Mittelmeererkrankungen

In südlichen Ländern, d.h. im gesamten Mittelmeerraum wie in Spanien, Italien, Portugal und auch in Griechenland, existieren Krankheiten, die bisher in Nord- und Mitteleuropa nicht vorgekommen sind, weil der Überträger, die Sandmücke oder die entsprechende Zecke, hier nicht heimisch sind (wir in Deutschland kennen hingegen die Borreliose, eine durch Zecken übertragene Infektionserkrankung). Im Folgenden werden die häufigsten Krankheiten des
südlichen Mittelmeerraums vorgestellt.

Unsere erwachsenen Hunde werden auf all diese Erkrankungen, d.h. Leishmaniose, Ehrlichiose, Anaplasmose und Dirofilariose getestet. Trotz eines negativen Testergebnisses kann ein Hund bei einem späteren Test auf eine dieser Erkrankungen positiv getestet werden, denn nicht immer  kann eine Infizierung sofort nachgewiesen werden. Dies ist aber kein Grund zur Panik!  Zum einen erkrankt nicht jeder positiv getestete Hund, denn oftmals sind nur Antikörper nachgewiesen, der Hund hat sich aber mit der Krankheit selbst auseinandergesetzt und sie besiegt. Zum  anderen gibt es heute im Falle einer manifesten Symptomentwicklung gute Behandlungsmöglichkeiten, die einem kranken Hund ein nahezu normales Leben ermöglichen.

Mittelmeerkrankungen beim Hund sollten weder verharmlost noch katastrophisiert werden.
In jedem Fall ist die Testung des erwachsenen Hundes auf diese Erkrankungen unentbehrlich und zeichnet seriösen Auslandstierschutz aus.

Alle erwachsenen Hunde werden bereits in Griechenland auf Mittelmeererkrankungen getestet. Da hier jedoch regelmäßig sog. Kurz- oder Schnellbluttests verwendet werden, sind deren Ergebnisse leider nicht sehr zuverlässig. Zudem kann z.B. die Mittelmeerer-
krankung Babesiose in Griechenland noch gar nicht getestet werden.

Die Pfotenhilfe ohne Grenzen hat sich daher entschlossen, kein Risiko einzugehen und alle
erwachsenen Hunde bzw. alle Hunde, die älter als acht Monate sind (denn nur ab diesem
Lebensalter erbringt eine Blutuntersuchung mit Blick auf das Vorliegen von Mittelmeererkrankungen verwertbare Ergebnisse) nach ihrer Ankunft hier in Deutschland auf eigene Kosten erneut testen zu lassen. Hierzu arbeiten wir mit einem renommierten medizin.
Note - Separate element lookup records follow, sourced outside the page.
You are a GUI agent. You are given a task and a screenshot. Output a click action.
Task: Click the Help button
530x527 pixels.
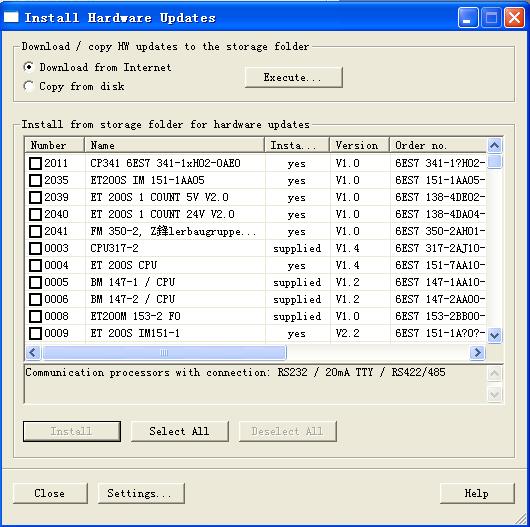477,493
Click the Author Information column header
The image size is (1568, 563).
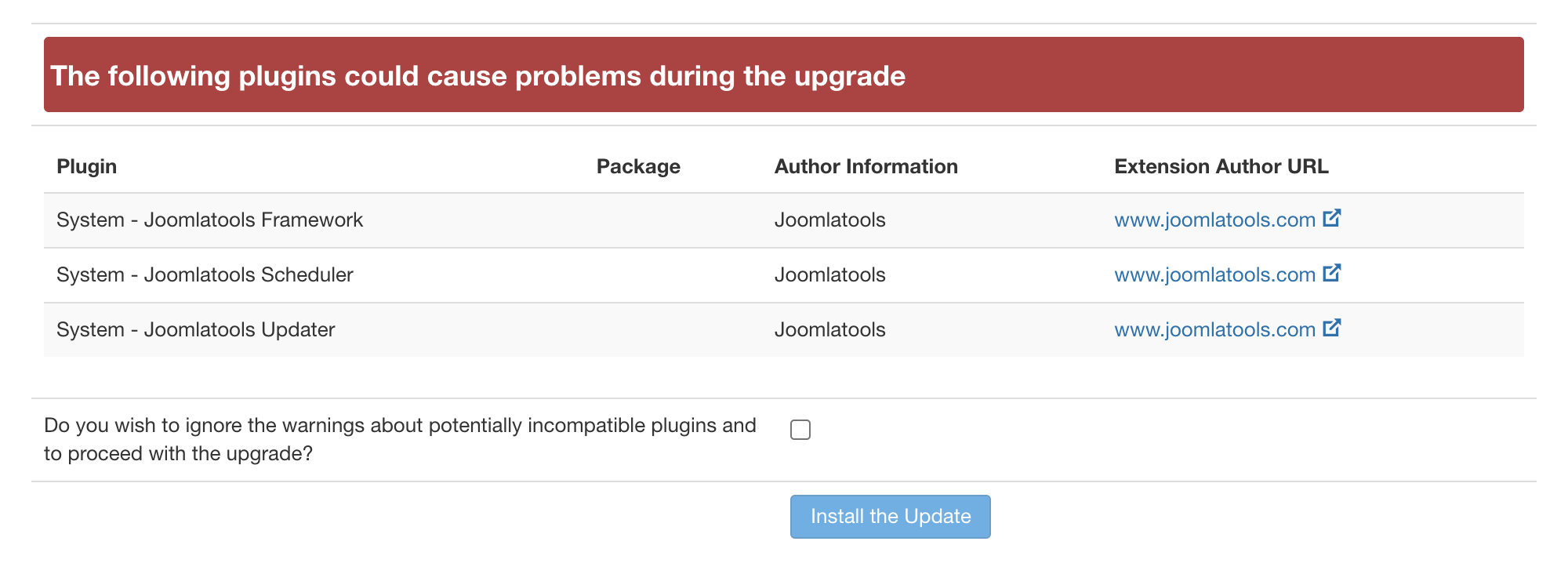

Labor zusammen, das Untersuchungsmethoden anwendet, die höchsten wissenschaftlichen Standards entsprechen und zu verlässlichen Ergebnissen führen.

Wenn Sie Fragen zu den einzelnen Erkrankungen haben, zögern Sie bitte nicht uns
anzusprechen.

Babesiose

Die Babesiose wird durch die Braune Hundezecke, aber auch durch die Auwaldzecke
(Dermacentor reticulatus) übertragen, die auch in Deutschland anzutreffen sind.
Die Babesien befallen die roten Blutkörperchen und zerstören diese.
Die Inkubationszeit beträgt 7-21 Tage.

Die Symptome sind sehr starkes Fieber und evtl. dunkler Urin. Nach Absinken des Fiebers folgen Mattigkeit, Appetitlosigkeit, Gewichtsverlust, Gelbsucht, bis hin zu Nierenversagen. Auch epileptische Anfälle können auftreten.

Mittel der Wahl zur Therapie der Babesiose sind Carbesia und Imizol.
Beide Präparate sind in Deutschland nicht als Tierarzneimittel verfügbar und müssen über eine Auslandsapotheke bezogen werden.

Ehrlichiose

Die Ehrlichiose wird nach derzeitigem Wissensstand in Europa nur von der Braunen Hundezecke übertragen. In Deutschland  ist diese Braune Hundezecke noch nicht angesiedelt.
Ehrlichien sind Bakterien, die die weißen Blutkörperchen befallen. Die Inkubationszeit beträgt 7-21 Tage.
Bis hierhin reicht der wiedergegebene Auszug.